Chile’s President Announces Plan to Nationalize Lithium Industry

Lithium is in high demand worldwide for the manufacture of batteries. Its demand is predicted to increase as much as 40-fold by 2040 due to the global energy transition. 

Chile’s President Gabriel Boric, in a televised address to the nation on April 20, announced his plan to nationalize the country’s lithium industry to boost the economy and protect the environment.

Boric stated that his national lithium policy includes the creation of a state-owned company that will eventually take control of the country’s lithium mining sector from private industry giants.

Chile's new President Gabriel Boric poses for a photo for journalists after posing for an official group photo with his Cabinet, at La Moneda presidential palace in Santiago, Chile, March 12, 2022 (AP photo by Esteban Felix).

Chile has one of the world’s largest lithium reserves and is the world’s second-largest producer of the metal after Australia. Albemarle and Sociedad Química y Minera de Chile (SQM), the world’s number one and number two lithium suppliers, respectively, are the two companies that currently hold licenses for lithium exploration, mining, and exploitation in the Atacama salt flat in the north of Chile. SQM’s contract is set to expire in 2030, and Albemarle’s in 2043.

Lithium is in high demand worldwide for the manufacture of batteries. Its demand is predicted to increase as much as 40-fold by 2040 due to the global energy transition. Latin America will play a key role in this shift.
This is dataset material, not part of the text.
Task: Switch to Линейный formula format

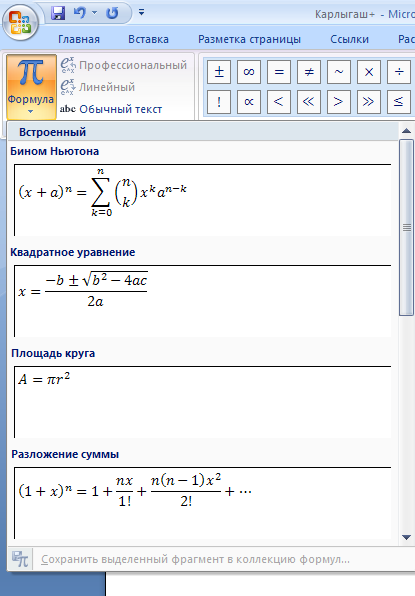Action: 98,87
According to the United Nations Development Programme (UNDP), the region is home to an estimated 60 percent of the identified lithium reserves globally.

The head of state added that the plan includes encouraging the use of new technologies to minimize the impacts of mining on ecosystems and promoting research through a salt flat protection network.

President Boric said that future lithium exploration would be undertaken with the participation of all Indigenous communities residing near the extraction zones and reliant on local water basins for their livelihoods.